__Records contained in a dataset__:
*** Block opens ***
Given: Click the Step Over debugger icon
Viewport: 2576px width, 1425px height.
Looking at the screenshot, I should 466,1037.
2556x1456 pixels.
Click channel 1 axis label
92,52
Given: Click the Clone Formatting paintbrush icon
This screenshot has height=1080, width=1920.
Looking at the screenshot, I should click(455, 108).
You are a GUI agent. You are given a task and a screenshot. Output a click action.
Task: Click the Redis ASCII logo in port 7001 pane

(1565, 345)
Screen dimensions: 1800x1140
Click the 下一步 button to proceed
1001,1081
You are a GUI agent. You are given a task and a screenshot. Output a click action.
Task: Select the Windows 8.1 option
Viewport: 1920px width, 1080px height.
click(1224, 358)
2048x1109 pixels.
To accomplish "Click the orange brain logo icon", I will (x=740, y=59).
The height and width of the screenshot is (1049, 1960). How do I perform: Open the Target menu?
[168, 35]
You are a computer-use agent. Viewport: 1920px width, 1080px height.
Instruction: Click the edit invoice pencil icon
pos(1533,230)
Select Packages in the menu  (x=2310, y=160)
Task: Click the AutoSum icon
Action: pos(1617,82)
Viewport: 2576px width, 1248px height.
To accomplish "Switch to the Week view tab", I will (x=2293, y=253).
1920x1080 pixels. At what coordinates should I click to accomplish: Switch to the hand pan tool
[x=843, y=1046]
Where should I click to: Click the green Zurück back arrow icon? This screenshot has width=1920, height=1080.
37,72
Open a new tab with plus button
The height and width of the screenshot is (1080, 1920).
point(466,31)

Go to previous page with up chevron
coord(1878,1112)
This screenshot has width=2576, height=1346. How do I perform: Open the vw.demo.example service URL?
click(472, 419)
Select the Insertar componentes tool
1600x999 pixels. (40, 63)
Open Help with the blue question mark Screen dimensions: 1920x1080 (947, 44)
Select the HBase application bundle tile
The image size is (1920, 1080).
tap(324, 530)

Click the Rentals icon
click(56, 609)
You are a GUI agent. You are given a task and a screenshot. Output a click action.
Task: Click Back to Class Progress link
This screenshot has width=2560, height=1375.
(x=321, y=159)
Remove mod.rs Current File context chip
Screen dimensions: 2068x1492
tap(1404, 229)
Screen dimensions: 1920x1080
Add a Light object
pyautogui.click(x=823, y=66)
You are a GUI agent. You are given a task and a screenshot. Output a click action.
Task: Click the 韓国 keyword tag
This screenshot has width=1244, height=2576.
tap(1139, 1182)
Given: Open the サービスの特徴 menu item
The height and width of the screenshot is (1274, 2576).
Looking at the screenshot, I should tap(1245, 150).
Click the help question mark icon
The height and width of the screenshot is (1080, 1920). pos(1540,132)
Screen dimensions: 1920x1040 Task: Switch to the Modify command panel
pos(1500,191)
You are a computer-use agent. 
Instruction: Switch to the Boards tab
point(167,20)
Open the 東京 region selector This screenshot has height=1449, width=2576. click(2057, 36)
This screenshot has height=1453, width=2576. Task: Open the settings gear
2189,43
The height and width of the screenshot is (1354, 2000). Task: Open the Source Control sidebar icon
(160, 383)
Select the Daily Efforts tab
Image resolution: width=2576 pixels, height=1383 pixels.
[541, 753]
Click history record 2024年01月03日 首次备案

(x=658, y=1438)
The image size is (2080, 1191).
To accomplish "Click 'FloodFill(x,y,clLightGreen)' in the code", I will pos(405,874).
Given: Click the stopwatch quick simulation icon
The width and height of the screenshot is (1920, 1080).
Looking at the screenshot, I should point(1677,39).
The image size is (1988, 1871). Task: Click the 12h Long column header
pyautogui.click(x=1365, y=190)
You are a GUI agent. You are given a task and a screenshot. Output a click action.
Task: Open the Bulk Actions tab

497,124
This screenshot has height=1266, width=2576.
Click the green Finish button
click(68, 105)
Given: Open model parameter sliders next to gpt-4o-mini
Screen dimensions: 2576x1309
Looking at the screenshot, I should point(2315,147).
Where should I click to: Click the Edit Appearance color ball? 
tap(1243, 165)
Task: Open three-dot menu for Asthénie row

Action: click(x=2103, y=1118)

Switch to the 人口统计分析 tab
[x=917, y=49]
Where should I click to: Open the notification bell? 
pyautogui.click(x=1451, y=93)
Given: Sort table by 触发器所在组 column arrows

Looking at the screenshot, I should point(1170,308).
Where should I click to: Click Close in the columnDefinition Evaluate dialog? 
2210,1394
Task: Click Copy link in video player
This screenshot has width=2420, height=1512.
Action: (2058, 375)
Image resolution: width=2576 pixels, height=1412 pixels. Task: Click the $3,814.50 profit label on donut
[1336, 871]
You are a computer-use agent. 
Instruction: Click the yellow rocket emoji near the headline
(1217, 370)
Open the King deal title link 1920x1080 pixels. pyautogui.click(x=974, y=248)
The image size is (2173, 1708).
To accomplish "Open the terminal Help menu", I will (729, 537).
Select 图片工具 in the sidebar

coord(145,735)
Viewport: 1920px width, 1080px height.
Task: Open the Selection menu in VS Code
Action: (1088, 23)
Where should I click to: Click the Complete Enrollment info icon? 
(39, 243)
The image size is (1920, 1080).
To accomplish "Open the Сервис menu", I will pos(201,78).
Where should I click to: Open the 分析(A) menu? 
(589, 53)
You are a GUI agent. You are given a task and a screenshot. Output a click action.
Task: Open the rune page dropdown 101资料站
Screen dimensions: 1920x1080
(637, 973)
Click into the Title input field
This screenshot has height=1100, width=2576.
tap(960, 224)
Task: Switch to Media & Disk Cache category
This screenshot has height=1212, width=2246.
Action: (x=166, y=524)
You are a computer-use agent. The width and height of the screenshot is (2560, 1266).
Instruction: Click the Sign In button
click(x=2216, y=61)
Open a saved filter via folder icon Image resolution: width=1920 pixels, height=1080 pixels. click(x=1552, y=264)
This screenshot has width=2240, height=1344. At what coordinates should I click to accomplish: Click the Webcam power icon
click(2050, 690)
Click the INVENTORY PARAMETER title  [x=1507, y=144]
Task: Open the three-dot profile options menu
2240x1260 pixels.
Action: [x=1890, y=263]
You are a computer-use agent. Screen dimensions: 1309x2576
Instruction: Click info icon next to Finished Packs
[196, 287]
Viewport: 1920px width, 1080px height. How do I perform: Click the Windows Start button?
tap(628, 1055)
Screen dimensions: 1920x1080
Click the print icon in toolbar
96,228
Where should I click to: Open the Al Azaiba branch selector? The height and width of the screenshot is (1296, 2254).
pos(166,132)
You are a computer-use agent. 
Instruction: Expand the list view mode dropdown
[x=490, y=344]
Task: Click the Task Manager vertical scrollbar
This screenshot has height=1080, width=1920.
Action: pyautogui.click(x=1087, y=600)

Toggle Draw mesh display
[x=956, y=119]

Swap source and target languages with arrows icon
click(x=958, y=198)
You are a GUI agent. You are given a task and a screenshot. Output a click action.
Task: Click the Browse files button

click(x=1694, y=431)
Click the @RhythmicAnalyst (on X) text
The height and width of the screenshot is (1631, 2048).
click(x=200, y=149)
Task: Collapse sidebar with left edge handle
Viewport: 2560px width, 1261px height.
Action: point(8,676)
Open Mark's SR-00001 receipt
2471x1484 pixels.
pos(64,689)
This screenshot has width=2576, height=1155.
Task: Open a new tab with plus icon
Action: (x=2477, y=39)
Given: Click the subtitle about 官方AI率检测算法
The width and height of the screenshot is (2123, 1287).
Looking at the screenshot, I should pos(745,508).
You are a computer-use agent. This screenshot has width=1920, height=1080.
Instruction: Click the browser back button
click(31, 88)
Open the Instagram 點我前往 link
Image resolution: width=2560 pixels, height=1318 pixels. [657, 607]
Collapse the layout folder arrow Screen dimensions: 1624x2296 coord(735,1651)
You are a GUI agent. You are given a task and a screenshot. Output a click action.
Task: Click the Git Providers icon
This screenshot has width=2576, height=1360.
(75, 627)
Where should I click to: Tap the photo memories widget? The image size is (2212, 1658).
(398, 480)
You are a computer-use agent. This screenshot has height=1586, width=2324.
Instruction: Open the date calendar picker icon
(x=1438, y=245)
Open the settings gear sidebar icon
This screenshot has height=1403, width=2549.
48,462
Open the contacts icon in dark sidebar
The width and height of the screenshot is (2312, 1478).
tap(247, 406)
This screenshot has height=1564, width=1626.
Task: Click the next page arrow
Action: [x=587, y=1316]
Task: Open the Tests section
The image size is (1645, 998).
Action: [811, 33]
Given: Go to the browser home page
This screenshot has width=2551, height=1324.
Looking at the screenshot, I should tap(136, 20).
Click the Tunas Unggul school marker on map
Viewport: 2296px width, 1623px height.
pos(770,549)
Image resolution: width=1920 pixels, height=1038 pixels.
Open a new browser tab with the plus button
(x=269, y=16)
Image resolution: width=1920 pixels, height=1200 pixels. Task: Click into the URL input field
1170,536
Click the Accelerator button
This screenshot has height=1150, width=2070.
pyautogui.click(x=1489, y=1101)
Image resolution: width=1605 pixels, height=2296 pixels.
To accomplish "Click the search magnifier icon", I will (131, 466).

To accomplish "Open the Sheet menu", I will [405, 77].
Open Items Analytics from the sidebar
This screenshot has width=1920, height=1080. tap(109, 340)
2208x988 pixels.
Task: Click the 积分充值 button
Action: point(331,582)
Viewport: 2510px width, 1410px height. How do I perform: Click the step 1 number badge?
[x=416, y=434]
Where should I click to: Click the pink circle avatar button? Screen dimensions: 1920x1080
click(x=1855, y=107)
*** Block closes ***
Filter the entries down to the lines containing "folder". Copy each of those lines.

Open a saved filter via folder icon Image resolution: width=1920 pixels, height=1080 pixels. click(x=1552, y=264)
Collapse the layout folder arrow Screen dimensions: 1624x2296 coord(735,1651)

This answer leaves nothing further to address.